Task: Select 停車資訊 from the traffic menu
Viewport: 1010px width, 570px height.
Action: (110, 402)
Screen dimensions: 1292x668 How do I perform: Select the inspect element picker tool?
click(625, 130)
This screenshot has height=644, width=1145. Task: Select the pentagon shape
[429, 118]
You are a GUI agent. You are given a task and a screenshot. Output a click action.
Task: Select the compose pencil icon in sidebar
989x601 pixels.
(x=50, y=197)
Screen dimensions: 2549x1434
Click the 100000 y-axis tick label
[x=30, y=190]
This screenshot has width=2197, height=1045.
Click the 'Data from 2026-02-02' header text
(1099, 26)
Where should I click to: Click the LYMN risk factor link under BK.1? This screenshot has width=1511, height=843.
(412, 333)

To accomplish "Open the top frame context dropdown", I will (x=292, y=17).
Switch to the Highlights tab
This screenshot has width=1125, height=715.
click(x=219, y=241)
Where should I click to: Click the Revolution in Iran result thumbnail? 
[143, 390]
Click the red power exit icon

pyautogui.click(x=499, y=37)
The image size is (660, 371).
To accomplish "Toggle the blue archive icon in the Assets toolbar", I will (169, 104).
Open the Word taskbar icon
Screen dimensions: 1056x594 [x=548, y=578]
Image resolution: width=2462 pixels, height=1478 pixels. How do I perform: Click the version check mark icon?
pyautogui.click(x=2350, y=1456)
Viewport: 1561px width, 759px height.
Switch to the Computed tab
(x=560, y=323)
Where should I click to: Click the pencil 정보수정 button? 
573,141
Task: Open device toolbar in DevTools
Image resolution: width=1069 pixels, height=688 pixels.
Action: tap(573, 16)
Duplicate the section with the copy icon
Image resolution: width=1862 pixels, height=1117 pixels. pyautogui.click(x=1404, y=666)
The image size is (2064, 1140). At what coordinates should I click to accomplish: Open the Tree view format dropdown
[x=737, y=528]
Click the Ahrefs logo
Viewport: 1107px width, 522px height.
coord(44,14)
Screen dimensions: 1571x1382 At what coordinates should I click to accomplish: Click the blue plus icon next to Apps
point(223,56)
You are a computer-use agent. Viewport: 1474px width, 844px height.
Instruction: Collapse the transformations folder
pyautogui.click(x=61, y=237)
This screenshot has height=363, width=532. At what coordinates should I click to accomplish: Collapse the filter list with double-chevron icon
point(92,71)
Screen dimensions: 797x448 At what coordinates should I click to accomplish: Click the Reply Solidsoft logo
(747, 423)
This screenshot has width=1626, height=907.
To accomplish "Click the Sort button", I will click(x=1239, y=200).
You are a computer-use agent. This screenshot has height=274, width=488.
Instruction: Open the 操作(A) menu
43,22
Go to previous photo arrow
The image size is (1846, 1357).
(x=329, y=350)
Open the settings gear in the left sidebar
----------
Exercise: Could you restate, word for word, the lines above from the one with "Image resolution: width=1069" to the one with "You are a computer-use agent. Viewport: 1474px", both included?

Output:
Image resolution: width=1069 pixels, height=688 pixels.
Action: tap(573, 16)
Duplicate the section with the copy icon
Image resolution: width=1862 pixels, height=1117 pixels. pyautogui.click(x=1404, y=666)
The image size is (2064, 1140). At what coordinates should I click to accomplish: Open the Tree view format dropdown
[x=737, y=528]
Click the Ahrefs logo
Viewport: 1107px width, 522px height.
coord(44,14)
Screen dimensions: 1571x1382 At what coordinates should I click to accomplish: Click the blue plus icon next to Apps
point(223,56)
You are a computer-use agent. Viewport: 1474px width, 844px height.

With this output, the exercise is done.